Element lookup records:
========
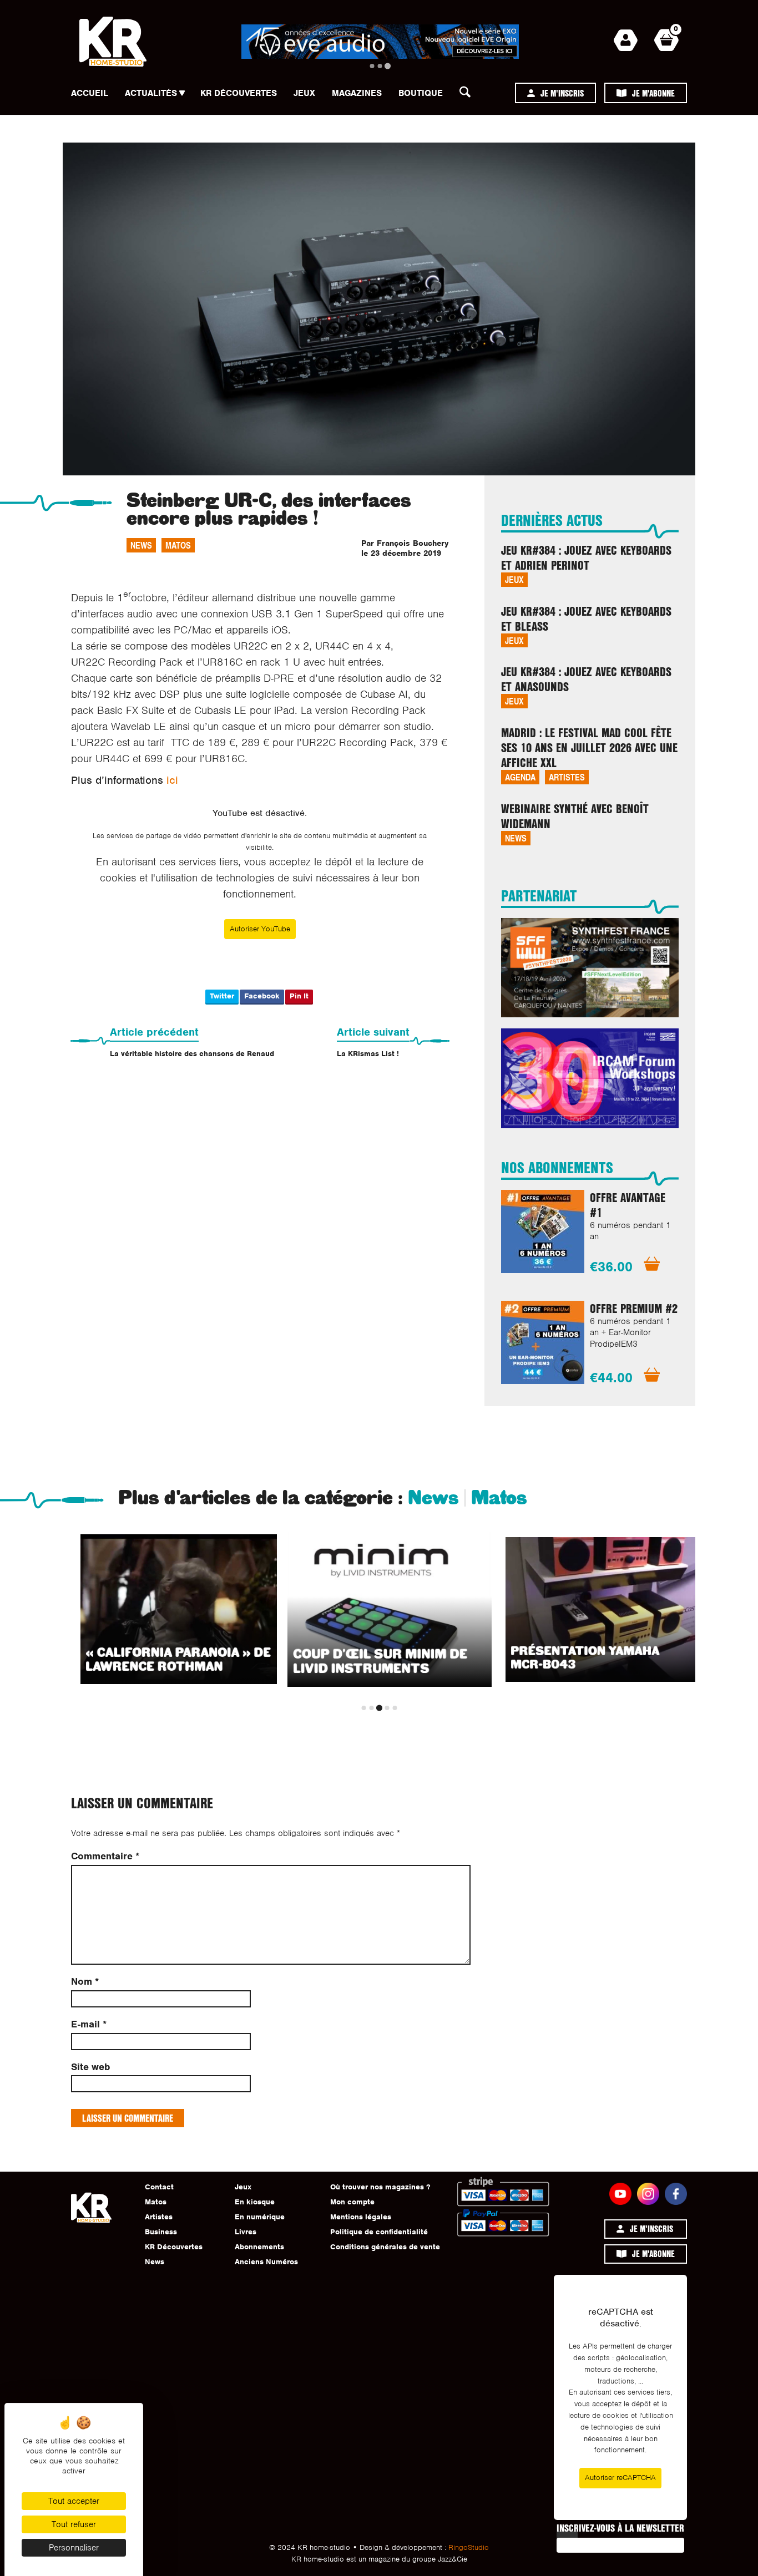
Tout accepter (73, 2501)
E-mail (89, 2024)
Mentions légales (360, 2217)
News (141, 545)
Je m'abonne (653, 93)
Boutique (420, 93)
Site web (90, 2067)
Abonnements (259, 2247)
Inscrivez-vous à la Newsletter (620, 2528)
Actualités (151, 93)
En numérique (260, 2217)
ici (172, 780)
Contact (159, 2187)
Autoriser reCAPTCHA (620, 2477)
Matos (178, 545)
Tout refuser (74, 2524)
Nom (85, 1981)
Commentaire (105, 1856)
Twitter (222, 996)
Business (161, 2232)
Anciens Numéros (266, 2261)
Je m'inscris (562, 93)
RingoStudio (468, 2547)
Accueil (89, 93)
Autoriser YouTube (260, 929)
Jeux (304, 93)
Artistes (567, 776)
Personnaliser (74, 2547)
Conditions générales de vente (385, 2247)
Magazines (357, 93)
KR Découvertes (238, 93)
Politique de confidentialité (379, 2232)
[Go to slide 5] (394, 1708)
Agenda (520, 776)
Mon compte (352, 2202)
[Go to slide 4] (387, 1708)
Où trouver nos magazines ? (380, 2187)
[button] (468, 95)
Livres (245, 2232)
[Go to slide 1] (372, 66)
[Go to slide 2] (380, 66)
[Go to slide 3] (388, 66)
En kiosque (255, 2202)
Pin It (299, 996)
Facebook (262, 996)
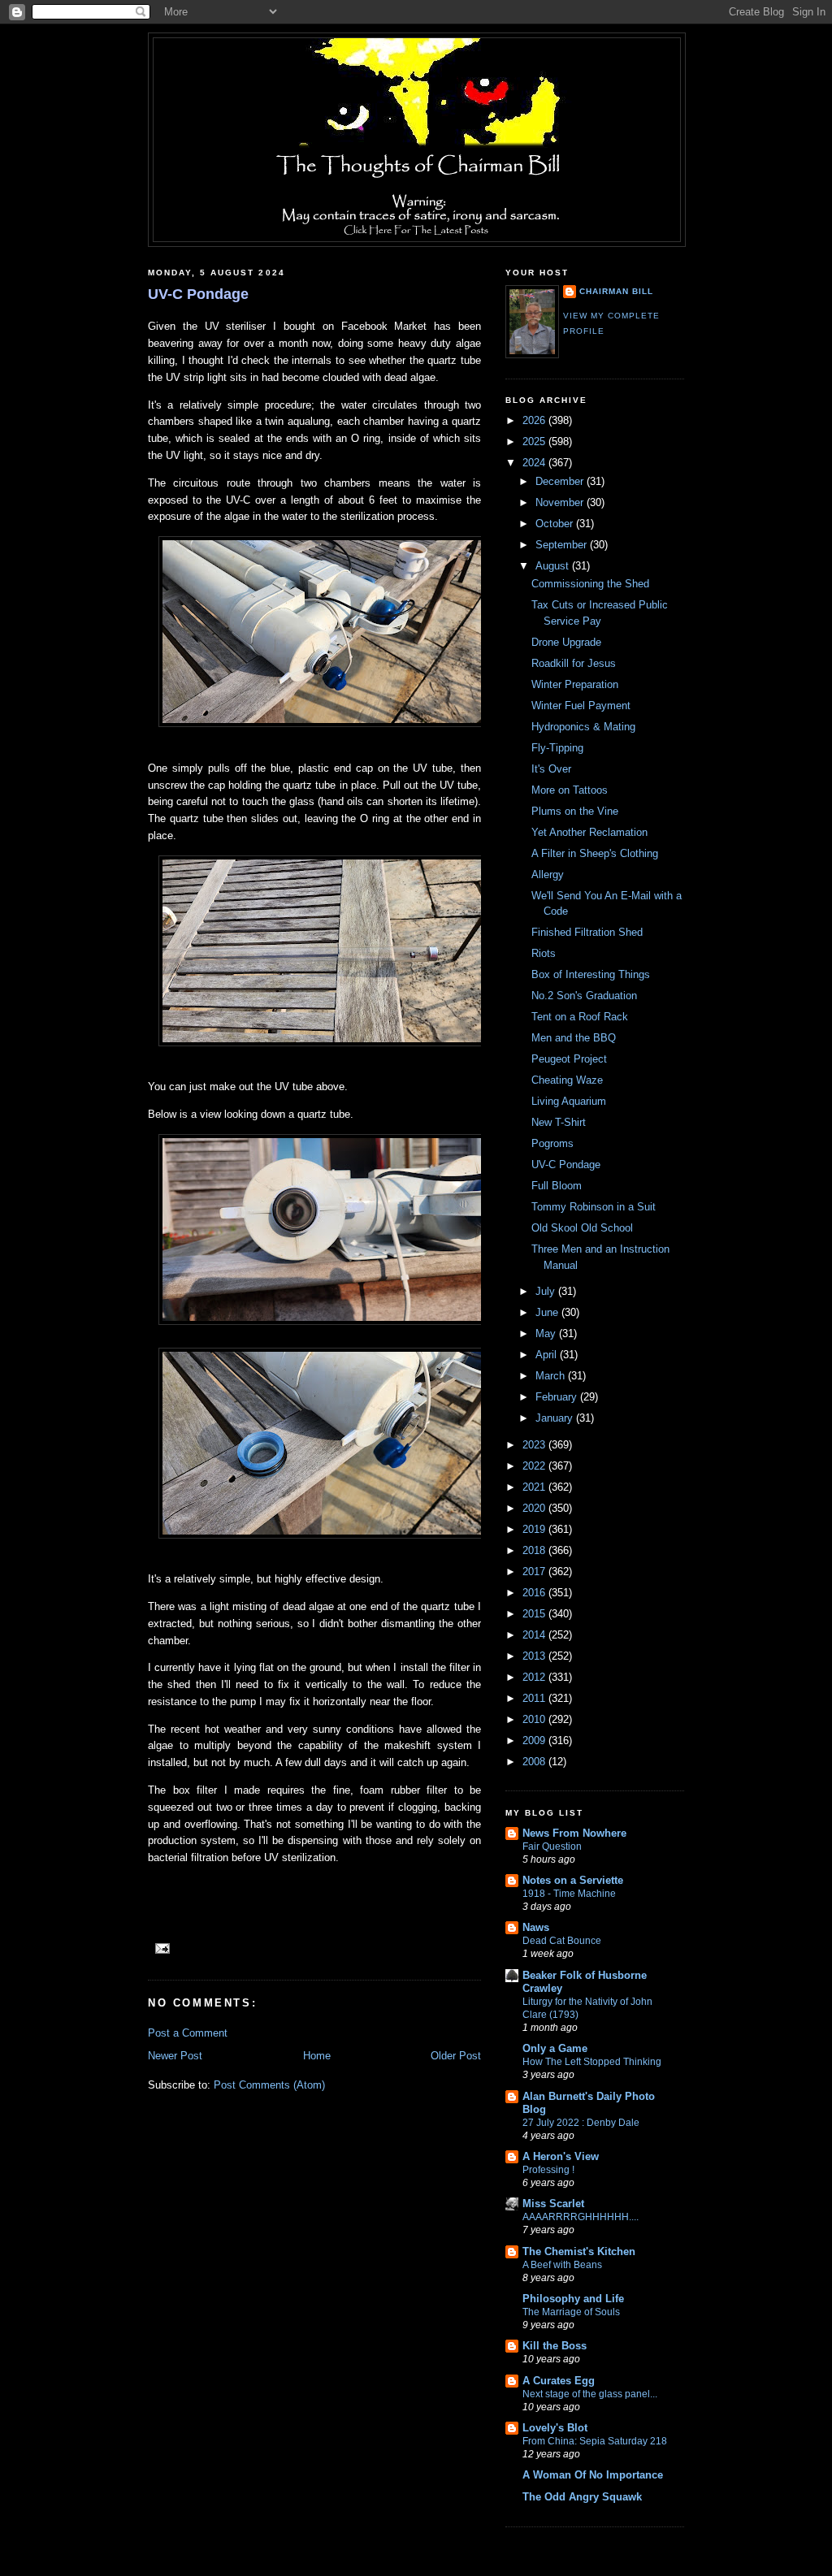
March (551, 1376)
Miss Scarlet (553, 2203)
========
## TASK TO CARRY OUT
Write out every line of the records above word for word, omitting the pictures.

## TASK RESULT
Tout accepter (73, 2501)
E-mail (89, 2024)
Mentions légales (360, 2217)
News (141, 545)
Je m'abonne (653, 93)
Boutique (420, 93)
Site web (90, 2067)
Abonnements (259, 2247)
Inscrivez-vous à la Newsletter (620, 2528)
Actualités (151, 93)
En numérique (260, 2217)
ici (172, 780)
Contact (159, 2187)
Autoriser reCAPTCHA (620, 2477)
Matos (178, 545)
Tout refuser (74, 2524)
Nom (85, 1981)
Commentaire (105, 1856)
Twitter (222, 996)
Business (161, 2232)
Anciens Numéros (266, 2261)
Je m'inscris (562, 93)
RingoStudio (468, 2547)
Accueil (89, 93)
Autoriser YouTube (260, 929)
Jeux (304, 93)
Artistes (567, 776)
Personnaliser (74, 2547)
Conditions générales de vente (385, 2247)
Magazines (357, 93)
KR Découvertes (238, 93)
Politique de confidentialité (379, 2232)
[Go to slide 5] (394, 1708)
Agenda (520, 776)
Mon compte (352, 2202)
[Go to slide 4] (387, 1708)
Où trouver nos magazines ? (380, 2187)
[button] (468, 95)
Livres (245, 2232)
[Go to slide 1] (372, 66)
[Go to slide 2] (380, 66)
[Go to slide 3] (388, 66)
En kiosque (255, 2202)
Pin It (299, 996)
Facebook (262, 996)
March (551, 1376)
Miss Scarlet (553, 2203)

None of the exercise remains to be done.